This is as far as I can analyze this problem. I think, this proves that the latency originates in the kernel, but not directly from the __x64_sys_close function, but by something else, that the kernel is doing. Doing some analysis with perf, I came across the synchronize_rcu function inside the kernel, which might be the root cause. It is part of the RCU system in the kernel, which provides asynchronous access to data structures. This is a rabbit hole, I am not going down this time.

With all this information, it is not obvious how to fix this problem, I am not a kernel developer, and this latency might still come from some other process accessing the same data. So a regular fix is not possible, but the whole point of enumerating the input devices every few seconds is to detect connected joysticks. Papers Please is not the type of game where a joystick or more likely a game controller is helpful. So why do we need this functionality in the first place?

Binary patching

The function which we are looking at is named MaybeAddDevice. So according to this name, not adding the device should be an appropriate behaviour. So changing the implementation to just return immediately seems like a sensible option. We can do this change by editing the binary at the point where the function is located.

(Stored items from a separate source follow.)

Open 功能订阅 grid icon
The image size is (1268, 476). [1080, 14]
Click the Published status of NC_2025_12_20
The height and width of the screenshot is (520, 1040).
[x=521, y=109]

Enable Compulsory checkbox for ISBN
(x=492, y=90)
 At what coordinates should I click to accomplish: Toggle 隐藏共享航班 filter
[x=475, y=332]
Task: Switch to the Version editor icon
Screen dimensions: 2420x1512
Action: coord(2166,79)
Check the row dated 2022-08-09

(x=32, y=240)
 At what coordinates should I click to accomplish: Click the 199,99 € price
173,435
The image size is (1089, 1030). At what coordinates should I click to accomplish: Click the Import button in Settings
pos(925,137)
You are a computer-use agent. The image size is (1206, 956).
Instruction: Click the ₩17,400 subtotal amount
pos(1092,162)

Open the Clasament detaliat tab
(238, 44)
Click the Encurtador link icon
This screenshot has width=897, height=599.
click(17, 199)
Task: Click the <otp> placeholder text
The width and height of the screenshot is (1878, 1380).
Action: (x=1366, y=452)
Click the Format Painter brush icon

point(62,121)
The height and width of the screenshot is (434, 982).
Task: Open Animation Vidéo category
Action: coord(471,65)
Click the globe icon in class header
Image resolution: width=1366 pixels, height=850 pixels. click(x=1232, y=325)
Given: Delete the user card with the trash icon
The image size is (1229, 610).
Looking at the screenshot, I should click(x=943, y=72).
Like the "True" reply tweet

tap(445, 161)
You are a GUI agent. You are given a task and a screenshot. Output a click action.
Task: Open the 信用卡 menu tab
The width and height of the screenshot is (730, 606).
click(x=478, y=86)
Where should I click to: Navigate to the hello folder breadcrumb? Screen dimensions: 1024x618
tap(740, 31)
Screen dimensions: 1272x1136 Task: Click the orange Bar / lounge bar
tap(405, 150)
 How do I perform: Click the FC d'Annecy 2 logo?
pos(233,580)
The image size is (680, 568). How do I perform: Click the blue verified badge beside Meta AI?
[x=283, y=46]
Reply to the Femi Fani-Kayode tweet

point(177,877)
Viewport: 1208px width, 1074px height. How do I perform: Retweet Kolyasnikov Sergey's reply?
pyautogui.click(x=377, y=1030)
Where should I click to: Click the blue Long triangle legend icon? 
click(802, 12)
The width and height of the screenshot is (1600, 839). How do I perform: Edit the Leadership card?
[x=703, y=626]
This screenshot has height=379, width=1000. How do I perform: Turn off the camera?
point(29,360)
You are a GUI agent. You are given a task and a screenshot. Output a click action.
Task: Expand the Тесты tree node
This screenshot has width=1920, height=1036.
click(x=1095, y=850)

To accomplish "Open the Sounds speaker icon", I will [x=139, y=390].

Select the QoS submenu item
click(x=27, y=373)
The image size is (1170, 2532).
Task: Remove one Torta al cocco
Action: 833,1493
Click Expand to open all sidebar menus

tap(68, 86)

MaybeAddDevice is part of lime.ndll, a shared library, probably containing the game engine. With objdump -t we can see all the symbols which lime.ndll imports or exports, shown below. The first number is the address where the function will be loaded at runtime, plus a random offset. After the type of the symbol is given, here we have a global and a local symbol. With this information, we could use a hexeditor and patch the binary directly, but there is a, in my opinion, more elegant way.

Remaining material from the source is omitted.